The tools D.C. homicide detectives have to help them investigate child deaths are just as old and out of date as the laminated card. There is no computerized directory of child deaths, no quick way to check whether other children in the same family have died. There is no list of families with histories of child abuse reports. There is no easy way to obtain medical histories of children whose deaths are suspicious, nor are there cooperative agreements among area hospitals for routine sharing of medical records.

Such sharing could help counter the "hospital hopping" that several national studies have found precedes some child abuse deaths. The studies show that parents who eventually kill their children often make several failed attempts and usually take the children to different hospitals for treatment to escape detection.

Federal prosecutors are reviewing the suspicious deaths of two children – one in 1984 and another in 1988-of a District woman, Tracey McPherson, who pleaded guilty last year to cruelty to children after another child, Tre, fell out of a third-story window. Three days after the fall, according to a police report, a nurse found McPherson holding a plastic bag over Tre's head in a hospital bathroom. He survived that, too.

Prosecutors later uncovered that during a 30-month period, Tre had been to various emergency rooms 16 times – mostly for unexplained breathing difficulties.

Laws in the District, Maryland and Virginia require health professionals, school officials and social service workers to report suspected child abuse. But those laws are rarely followed, in letter or in spirit.

The focus should be not only on "the pain of knowing that children are dying needlessly but on the knowledge that what we do determines whether children live or die," said Deanne Tilton Durfee, past chairman of the U.S. Advisory Board on Child Abuse and Neglect.

Thousands of children in the Washington area visit emergency rooms, private physicians and health maintenance organization offices, yet most reports of child abuse and neglect made by hospitals to area jurisdictions come from only two centers: Children's Hospital in the District – about 400 referrals a year – and Inova Hospital for Children in Fairfax County – about 200 referrals a year. Those hospitals are the main trauma centers for children in the area.

There are virtually no reports from private practices or HMOs, and several other area hospitals require that abuse and neglect suspicions first be "vetted," or reviewed and screened, before they are reported.

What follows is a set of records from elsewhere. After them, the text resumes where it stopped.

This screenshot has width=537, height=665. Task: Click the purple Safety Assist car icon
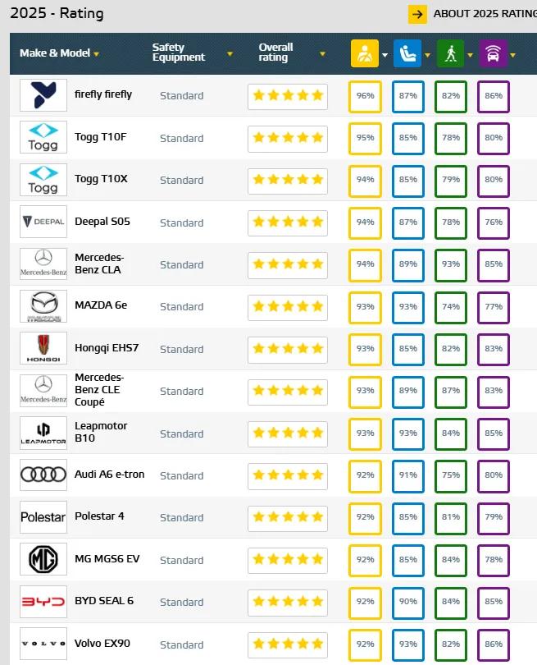492,53
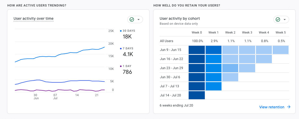Click green checkmark icon in User activity by cohort card
This screenshot has width=299, height=119.
point(278,19)
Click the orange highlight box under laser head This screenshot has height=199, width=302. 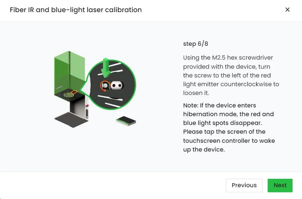[74, 92]
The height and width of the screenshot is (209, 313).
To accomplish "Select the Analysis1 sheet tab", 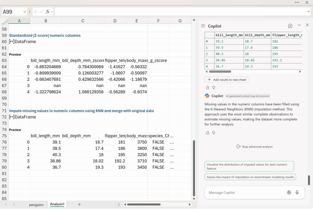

Suburban jurisdictions make it easier for hospitals to report suspected abuse and neglect cases because they maintain special hot lines. Reporting cases to the District is tougher, hospital officials say, because there is no central number to call, leaving hospitals to contact one of four agencies.

Neither Children's Hospital nor Inova Hospital for Children has a full-fledged child protection team of the sort common in children's hospitals operated by teaching institutions across the country.

As a final backstop on some children's deaths – suspicious and not – the District, Maryland and Virginia each has a child fatality review committee to study the details and suggest ways to prevent similar deaths. The reviews, which involve looking at official records and causes of death, however, routinely trail a death by weeks, occasionally years, and not every child death comes before the committees. The jurisdictions vary on the circumstances that prompt a review.

All three committees also lack reliable public funding and operate with borrowed employees, donated computer space, volunteer members and few grants.

And they have little clout.

None can order a criminal investigation and only the District and Maryland committees may challenge an original finding on a cause of death. Only the District's committee has done that, and it has done so only once and not in a child homicide case.

The Fairfax County committee, a separate group, has issued general recommendations about preventing child deaths, focusing on car safety seats and seat belts. The Virginia state committee deals with no active child fatality cases, instead conducting themed campaigns, such as last year's on preventing gun-related injuries.

The Maryland child fatality committee, operating since 1993, has never issued a report of any kind.